A basic yet real-world example demonstrates this: While Go is a great language for developing cross-platform tooling, there are certain things that are fundamentally different between, say, *nix systems and Windows, such as handling of environment variables. Now, if I’m a CLI tool developer and only ever use and test my tools in my dev environment, say macOS, I’ll likely not be able to feel the pain users on other platforms might be experiencing.
In an open-source development context, this can go even further, potentially demotivating your contributors, or even preventing them from using your software. I had to learn this fact the hard way in one of my own projects, and this is something where technological diversity within the team goes a long way.
One of your projects is the cl0udn41v3 (Cloud Naive) Twitch stream, which looks at “all things infosec concerning *nix, containers, Kubernetes, and serverless computing” and was inspired by Bruce Schneier’s book “Click Here to Kill Everybody.”

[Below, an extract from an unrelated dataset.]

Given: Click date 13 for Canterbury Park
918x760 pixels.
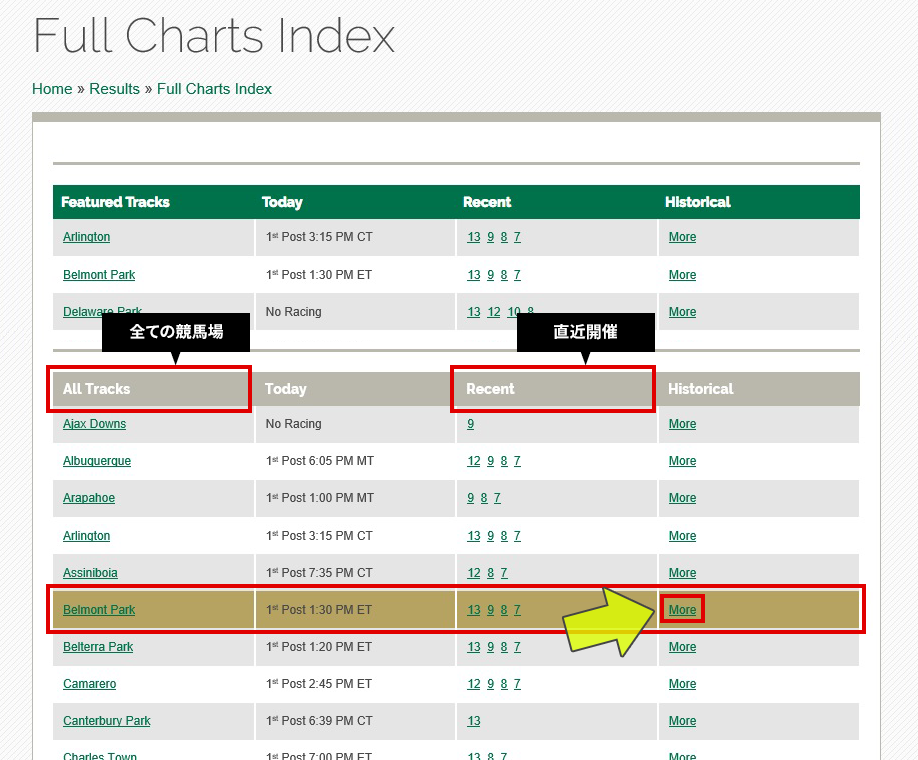Looking at the screenshot, I should (x=474, y=721).
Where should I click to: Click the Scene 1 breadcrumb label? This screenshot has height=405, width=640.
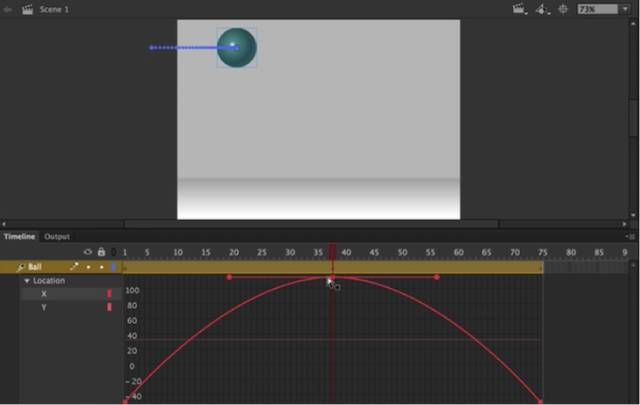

Cloud native security is a fascinating, and at the same time scary, topic. While Schneier in his book calls out for governmental institutions to introduce more policies, you believe that “together we can tackle the threats the Internet+.” Could you elaborate a bit more? How much responsibility lies in the hands of open-source communities and cloud native vendors?

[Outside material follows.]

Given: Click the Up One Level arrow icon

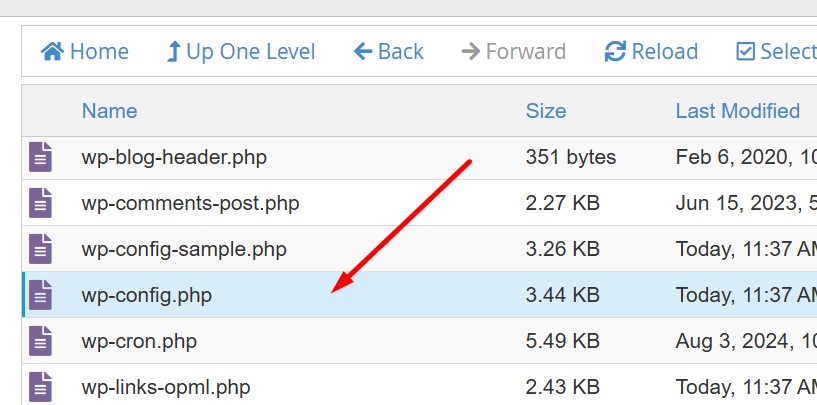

A lot of it is certainly awareness. I’m no Bruce Schneier, so I can only encourage folks to read the book, in which he makes great points. Given that our current systems (laptops, mobile phones, etc.) are already a challenge for most of us in terms of security, and now looking at the number of smart devices (from thermometers to personal assistants to refrigerators to cars) we increasingly use and depend on, it’s only getting worse.
Each of these devices is a networked computer, and it’s even less transparent for end users to assess what runs on it, and who has access to it, and the data it produces. So, education about this issue is the first step. Then, thanks to educated consumers demanding security, open-source communities can support the efforts to keep systems transparent, and cloud native vendors are incentivized to deliver the necessary features.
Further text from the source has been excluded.